**TEXT**
■ ■ ■ ■ ■
Ausra: And Ausra.
V: Let’s start Episode 239 of #AskVidasAndAusra Podcast. This question was sent by Koos and he writes:
I am an organist that plays mainly organ in church services of a Christian commune in the Netherlands. Also I play at home on a classic digital organ, spiritual classics and music. Baroque and romantic.
My biggest wish is that I can improvise. Although I do have time to practice I manage not to learn it.
Apart from this wish I would like to be able to play better pedal; I make too many errors. I am searching for organ shoes, but can’t find them in the Netherlands.
Also, I am learning to harmonize but that goes slowly.
This is what I would like to pass on.
Thank you for your articles on playing organ.
Koos from the Netherlands.
V: That’s a wonderful dream he has, right?
A: True, yes.
V: To be able to improvise, play better pedals, and learning harmonization.
V: All those things will help one another actually. Harmonization will help to improve improvisation. Improvisation will help improve harmonization. And pedal playing will help to improve improvisation as well.
A: Yes, because all these things are related between them. Yes, I would like to answer his question about organist shoes a little bit. I would say you know that if you cannot find real organist shoes you can buy other shoes as well because you could adjust them. Especially for men it shouldn’t be hard to find organ shoes because so many classical men’s shoes are suited to play the organ.
V: You just need to check the heels, if they are even and not rubber and not plastic but probably leather.
A: Well you cannot find often leather shoes.
A: Souls, yes in just a regular store. But it wouldn’t be a problem if they wouldn’t be leather because for many, many years I played with no organ shoes and I played well. I played trio sonatas by J. S. Bach just having regular shoes. The front of the shoe needs to be not too wide so that you wouldn’t hit two keys instead of just one and the heel of organ shoes for women for example needs to be not too thin that it would slide off the pedal.
■ ■ ■ ■ ■
**INFORMATION PROVIDED**

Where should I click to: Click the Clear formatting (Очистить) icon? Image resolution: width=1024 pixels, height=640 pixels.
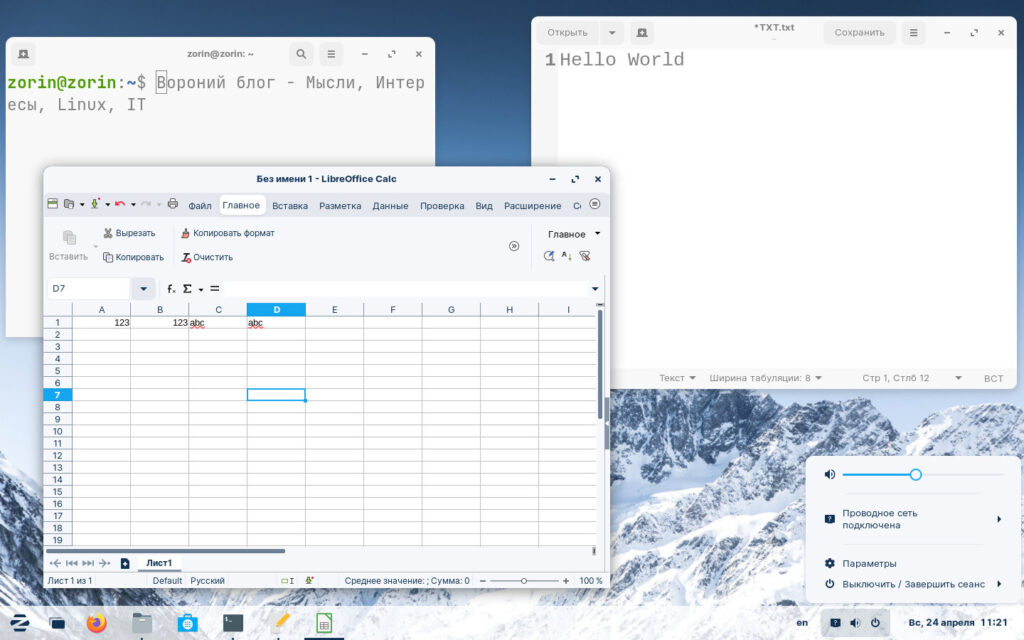tap(186, 257)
■ ■ ■ ■ ■
**TASKS TO CARRY OUT**
A - Translate this sentence from the podcast transcript into Spanish: "Harmonization will help to improve improvisation."
B - Extend the podcast transcript about organ playing, picking up right after its final sentence.

**RESPONSES TO THE EXERCISE**
A - La armonización ayudará a mejorar la improvisación.

B -
A: Yes, but sometimes people think that if you can access and get real organist shoes that all your pedal problems will be solved but that’s just an illusion. What do you think about it?
V: Can’t they invent organ shoes that play themselves?
A: (Laughs) That would be wonderful but you can just press a button and play a recording for service for example and just read a newspaper or surf through your phone. Actually I have seen things like this especially in the province.
V: Ohh. What do they do during the service?
A: Well it was not for service but I think for a wedding.
V: I see. They press the button and then music will sound through the loud speaker system in the church.
A: Not necessarily but sometimes an organist would bring a recording player with him and just cheat from an organ loft.
V: And it sounds like real organ but it’s not.
A: I know because acoustics are often so good in our churches but that’s not a nice thing to do so don’t do it. But I hope I convinced you that having real organ shoes is not a need.
V: Some people play even without shoes and manage to play pedals quite well. About improvisation Ausra, Koos wishes to learn improvisation but he writes that although he has time to practice somehow he doesn’t see improvement.
A: Well maybe he could combine learning harmonizing improvisation because this might be a problem that he does not know how to harmonize or what certain chords mean, how to make them, how to connect them.
V: You’re right. There are several ways to go about improvisation and one of them is going through the basics first. Basics would be chords, learning chords and chord progressions and harmonizing them in four parts but at first it’s not easy because you have to learn voice leading and avoid parallel fifths, and maybe octaves and augmented intervals and other various rules in classical harmony. So what would be the easier way to learn harmony and then improvisation? Is there a shortcut?
A: I don’t think so actually that there is a shortcut.
V: Answer this Ausra. What would your answer or suggestions be to your younger self if you could go back in time maybe twenty years or not twenty years maybe twenty-five years?
A: Well when I was at school I learned harmony very well actually extremely well. I could play modulation sequences, all type of cadences, in various keys just caused me no problems. But nobody taught me to improvise and nobody taught me to use these things in my practice.
V: Although you had some keyboard harmony experiences right? When you had to play on the piano and your teacher would listen to you.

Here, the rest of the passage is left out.